I think that gollum was what is usually referred to as the classic "innocent bystander". He found the Ring, took it and was swayed by it's power. That doesn't make him bad or good...Gandalf was good, but didn't want to be tempted by the Ring because he knew it would corrupt him. Elrond and Galadriel had the same convictions. Gollum, while in the presence of the Ring, both hated and loved it. But once parted from it's power, began "healing", as Gandalf explained to Frodo. 

Good or bad? No more than most of the characters in the books. Bad luck??? You bet....


----------



## YayGollum

Yay people defending Gollum! You handled it well! I don't have anything else to say except that I really hated what Eonwe said about Gollum wanting to eat Bilbo.
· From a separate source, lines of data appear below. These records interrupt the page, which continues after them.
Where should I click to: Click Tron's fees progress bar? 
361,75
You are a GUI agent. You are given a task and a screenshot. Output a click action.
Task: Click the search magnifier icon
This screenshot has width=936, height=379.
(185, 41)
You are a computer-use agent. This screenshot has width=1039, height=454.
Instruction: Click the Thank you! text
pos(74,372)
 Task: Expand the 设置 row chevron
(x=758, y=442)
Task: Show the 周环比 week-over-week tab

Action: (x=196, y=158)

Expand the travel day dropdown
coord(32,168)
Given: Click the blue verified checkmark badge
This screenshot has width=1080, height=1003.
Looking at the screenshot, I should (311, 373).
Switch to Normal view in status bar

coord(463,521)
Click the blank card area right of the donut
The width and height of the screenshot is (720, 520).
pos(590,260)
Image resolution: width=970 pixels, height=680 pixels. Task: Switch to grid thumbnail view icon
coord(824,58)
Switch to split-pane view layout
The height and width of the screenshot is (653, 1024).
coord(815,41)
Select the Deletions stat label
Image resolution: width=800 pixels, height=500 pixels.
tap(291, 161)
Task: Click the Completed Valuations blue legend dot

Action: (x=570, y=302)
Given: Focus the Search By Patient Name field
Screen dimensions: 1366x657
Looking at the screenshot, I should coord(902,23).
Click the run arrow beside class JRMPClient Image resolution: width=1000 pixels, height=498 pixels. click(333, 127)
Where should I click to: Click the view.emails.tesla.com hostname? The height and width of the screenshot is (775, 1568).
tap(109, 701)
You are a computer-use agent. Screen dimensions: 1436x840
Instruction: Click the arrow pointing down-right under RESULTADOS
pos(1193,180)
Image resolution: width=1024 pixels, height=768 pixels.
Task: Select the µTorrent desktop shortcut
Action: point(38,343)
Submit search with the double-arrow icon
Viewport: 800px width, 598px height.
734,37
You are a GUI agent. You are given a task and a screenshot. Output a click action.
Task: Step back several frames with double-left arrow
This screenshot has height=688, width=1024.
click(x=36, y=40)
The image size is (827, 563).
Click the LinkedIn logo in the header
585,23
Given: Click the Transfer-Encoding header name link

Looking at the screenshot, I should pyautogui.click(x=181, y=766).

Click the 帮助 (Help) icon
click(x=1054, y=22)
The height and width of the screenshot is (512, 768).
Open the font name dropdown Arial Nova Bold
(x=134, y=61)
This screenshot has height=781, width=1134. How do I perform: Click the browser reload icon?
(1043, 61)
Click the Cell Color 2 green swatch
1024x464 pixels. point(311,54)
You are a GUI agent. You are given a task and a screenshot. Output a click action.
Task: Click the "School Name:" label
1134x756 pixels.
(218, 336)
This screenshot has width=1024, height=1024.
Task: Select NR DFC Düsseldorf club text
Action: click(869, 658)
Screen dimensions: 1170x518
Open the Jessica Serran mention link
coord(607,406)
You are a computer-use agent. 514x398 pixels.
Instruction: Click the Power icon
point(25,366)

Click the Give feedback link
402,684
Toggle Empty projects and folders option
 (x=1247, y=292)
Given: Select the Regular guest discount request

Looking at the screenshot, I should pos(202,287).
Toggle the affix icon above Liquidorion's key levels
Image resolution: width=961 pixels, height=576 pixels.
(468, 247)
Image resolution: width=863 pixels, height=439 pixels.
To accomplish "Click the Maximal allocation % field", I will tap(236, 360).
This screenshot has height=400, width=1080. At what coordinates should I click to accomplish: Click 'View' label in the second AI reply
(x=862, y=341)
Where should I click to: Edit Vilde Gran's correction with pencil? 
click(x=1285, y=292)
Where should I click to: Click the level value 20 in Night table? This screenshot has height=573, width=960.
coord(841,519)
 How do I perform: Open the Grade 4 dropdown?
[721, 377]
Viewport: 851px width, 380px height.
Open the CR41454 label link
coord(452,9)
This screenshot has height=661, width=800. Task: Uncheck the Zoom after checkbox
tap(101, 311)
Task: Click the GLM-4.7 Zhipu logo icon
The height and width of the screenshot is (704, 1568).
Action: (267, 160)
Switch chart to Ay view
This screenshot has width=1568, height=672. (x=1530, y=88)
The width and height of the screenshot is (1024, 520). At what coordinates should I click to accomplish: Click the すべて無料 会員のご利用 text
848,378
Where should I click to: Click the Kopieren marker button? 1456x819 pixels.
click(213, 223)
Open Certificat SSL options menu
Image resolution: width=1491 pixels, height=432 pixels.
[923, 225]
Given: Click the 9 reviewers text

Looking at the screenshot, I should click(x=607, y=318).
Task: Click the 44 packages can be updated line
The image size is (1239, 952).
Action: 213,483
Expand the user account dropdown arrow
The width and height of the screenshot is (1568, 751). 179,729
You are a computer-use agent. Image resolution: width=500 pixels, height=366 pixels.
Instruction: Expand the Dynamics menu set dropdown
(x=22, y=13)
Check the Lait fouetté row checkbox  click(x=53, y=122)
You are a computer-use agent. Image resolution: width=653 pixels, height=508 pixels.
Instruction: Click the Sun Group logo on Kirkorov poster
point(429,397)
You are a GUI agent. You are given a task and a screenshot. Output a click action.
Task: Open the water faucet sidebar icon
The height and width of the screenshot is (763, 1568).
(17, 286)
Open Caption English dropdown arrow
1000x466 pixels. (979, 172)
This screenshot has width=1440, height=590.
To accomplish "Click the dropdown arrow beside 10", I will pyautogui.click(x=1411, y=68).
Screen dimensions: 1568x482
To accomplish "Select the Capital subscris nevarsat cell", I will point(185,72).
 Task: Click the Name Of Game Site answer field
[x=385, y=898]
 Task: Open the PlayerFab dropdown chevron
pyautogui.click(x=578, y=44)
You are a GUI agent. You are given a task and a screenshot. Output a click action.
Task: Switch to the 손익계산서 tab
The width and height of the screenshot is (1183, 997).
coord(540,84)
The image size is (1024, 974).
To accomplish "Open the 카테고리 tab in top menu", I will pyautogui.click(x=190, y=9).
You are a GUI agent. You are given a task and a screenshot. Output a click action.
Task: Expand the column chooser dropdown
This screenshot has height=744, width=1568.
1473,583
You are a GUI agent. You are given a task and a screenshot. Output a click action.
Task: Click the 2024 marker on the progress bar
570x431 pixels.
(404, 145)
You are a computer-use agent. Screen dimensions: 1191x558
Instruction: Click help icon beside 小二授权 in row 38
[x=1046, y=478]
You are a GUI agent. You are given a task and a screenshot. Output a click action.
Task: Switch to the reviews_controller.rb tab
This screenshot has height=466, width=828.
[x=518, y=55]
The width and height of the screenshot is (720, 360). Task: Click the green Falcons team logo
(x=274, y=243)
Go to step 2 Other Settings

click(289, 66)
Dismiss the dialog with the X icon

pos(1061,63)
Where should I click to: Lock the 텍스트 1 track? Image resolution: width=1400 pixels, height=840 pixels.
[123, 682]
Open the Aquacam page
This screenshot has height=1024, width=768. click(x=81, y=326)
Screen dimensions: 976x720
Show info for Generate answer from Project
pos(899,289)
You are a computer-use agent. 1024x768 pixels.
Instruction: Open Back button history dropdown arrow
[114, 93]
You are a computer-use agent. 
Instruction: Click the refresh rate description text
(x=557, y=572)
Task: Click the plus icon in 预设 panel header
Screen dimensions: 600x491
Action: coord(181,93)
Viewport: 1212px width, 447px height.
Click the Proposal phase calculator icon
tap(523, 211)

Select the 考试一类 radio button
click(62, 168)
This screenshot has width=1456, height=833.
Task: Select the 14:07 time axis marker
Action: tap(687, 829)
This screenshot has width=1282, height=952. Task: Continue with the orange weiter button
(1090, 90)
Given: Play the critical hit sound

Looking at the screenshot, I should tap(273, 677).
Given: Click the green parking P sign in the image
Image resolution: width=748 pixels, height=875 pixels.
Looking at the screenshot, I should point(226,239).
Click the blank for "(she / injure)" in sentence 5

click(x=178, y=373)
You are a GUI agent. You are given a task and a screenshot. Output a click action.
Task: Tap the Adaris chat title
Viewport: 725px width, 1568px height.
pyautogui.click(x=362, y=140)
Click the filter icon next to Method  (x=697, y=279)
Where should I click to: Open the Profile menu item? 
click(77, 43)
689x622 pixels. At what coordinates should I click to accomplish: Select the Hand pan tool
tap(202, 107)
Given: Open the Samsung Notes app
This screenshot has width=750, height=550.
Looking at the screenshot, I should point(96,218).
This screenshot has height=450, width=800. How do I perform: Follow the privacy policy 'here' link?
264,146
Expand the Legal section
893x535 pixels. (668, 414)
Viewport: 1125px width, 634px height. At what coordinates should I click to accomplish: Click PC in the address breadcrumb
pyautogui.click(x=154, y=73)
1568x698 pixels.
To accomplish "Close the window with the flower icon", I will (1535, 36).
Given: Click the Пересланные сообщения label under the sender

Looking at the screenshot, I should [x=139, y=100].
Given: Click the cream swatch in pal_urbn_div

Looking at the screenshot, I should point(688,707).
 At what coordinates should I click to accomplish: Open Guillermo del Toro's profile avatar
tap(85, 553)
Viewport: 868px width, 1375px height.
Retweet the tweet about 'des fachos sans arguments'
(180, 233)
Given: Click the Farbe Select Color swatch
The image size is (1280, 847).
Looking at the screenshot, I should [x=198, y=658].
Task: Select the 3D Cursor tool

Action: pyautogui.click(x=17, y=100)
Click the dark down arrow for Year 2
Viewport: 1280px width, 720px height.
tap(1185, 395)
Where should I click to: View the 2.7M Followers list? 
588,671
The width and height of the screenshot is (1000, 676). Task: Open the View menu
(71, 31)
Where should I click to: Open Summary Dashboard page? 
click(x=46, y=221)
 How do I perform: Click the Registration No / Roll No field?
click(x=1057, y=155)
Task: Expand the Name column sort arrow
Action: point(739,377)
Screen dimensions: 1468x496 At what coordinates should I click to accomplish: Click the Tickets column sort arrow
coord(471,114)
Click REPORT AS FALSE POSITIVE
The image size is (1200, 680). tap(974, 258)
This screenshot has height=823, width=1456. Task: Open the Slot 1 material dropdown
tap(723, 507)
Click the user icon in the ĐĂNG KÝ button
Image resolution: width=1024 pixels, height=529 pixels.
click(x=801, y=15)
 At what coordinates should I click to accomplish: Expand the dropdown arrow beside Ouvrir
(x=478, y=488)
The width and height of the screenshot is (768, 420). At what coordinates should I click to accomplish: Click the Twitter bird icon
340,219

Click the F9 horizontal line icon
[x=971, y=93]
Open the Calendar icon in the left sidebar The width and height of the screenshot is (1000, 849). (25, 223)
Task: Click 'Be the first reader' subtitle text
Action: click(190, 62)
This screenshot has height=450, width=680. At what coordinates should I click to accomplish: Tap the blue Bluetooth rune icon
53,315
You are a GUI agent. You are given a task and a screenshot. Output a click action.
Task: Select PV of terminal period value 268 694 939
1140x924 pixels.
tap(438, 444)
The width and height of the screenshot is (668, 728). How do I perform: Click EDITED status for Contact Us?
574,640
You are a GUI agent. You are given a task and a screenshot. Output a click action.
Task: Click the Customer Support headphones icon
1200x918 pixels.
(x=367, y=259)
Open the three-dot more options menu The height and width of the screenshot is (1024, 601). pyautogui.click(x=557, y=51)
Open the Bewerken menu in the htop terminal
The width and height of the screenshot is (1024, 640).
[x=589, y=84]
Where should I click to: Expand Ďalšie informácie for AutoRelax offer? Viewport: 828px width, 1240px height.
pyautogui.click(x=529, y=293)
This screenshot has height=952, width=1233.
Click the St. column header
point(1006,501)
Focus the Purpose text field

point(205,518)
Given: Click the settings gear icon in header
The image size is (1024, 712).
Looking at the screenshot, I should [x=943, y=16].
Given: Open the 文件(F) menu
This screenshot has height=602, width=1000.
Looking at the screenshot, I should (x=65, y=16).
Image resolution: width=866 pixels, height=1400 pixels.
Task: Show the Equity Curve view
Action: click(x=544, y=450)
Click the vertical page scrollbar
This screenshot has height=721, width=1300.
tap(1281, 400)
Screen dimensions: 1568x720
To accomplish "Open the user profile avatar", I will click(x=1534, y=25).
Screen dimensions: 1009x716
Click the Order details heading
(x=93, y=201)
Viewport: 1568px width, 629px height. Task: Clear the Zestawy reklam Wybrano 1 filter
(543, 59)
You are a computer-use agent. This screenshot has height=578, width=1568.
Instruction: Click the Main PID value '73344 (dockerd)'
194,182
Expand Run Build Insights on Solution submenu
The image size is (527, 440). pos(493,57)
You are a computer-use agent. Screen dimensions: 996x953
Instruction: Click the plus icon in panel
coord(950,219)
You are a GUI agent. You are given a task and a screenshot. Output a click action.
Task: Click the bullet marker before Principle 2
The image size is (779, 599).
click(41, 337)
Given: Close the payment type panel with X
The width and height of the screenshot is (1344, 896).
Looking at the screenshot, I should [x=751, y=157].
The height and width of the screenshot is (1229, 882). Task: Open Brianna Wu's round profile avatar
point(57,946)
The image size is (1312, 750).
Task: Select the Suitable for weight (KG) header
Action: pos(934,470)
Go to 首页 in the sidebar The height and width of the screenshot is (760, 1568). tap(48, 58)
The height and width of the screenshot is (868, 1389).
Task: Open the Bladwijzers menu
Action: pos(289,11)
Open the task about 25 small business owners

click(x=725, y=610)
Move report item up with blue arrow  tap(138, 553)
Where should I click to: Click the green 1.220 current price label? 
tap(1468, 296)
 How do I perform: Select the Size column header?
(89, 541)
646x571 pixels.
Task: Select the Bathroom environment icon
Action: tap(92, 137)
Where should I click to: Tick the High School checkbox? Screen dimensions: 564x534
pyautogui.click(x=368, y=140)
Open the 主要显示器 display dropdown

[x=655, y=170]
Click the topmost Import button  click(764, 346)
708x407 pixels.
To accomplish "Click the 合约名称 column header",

He only wanted to after he figured out that Bilbo had stolen his ring. Also, let's not forget that it's all Sam's fault that Gollum won out in the end when he got mad at him for just looking at Frodo!


----------



## Mormegil

I think....

Smeagol = Good

Smeagol under the influence of The Ring (Gollum) = Evil


----------



## Eonwe

Sorry yAyGoLlUm, the first thing Gollum says to Bilbo is:

"Bless us and splash us, my precioussss! I guess it's a choice feast; at least a tasty morsel it'd make us, gollum!"

He wanted to eat Bilbo like a sheet pizza and wings...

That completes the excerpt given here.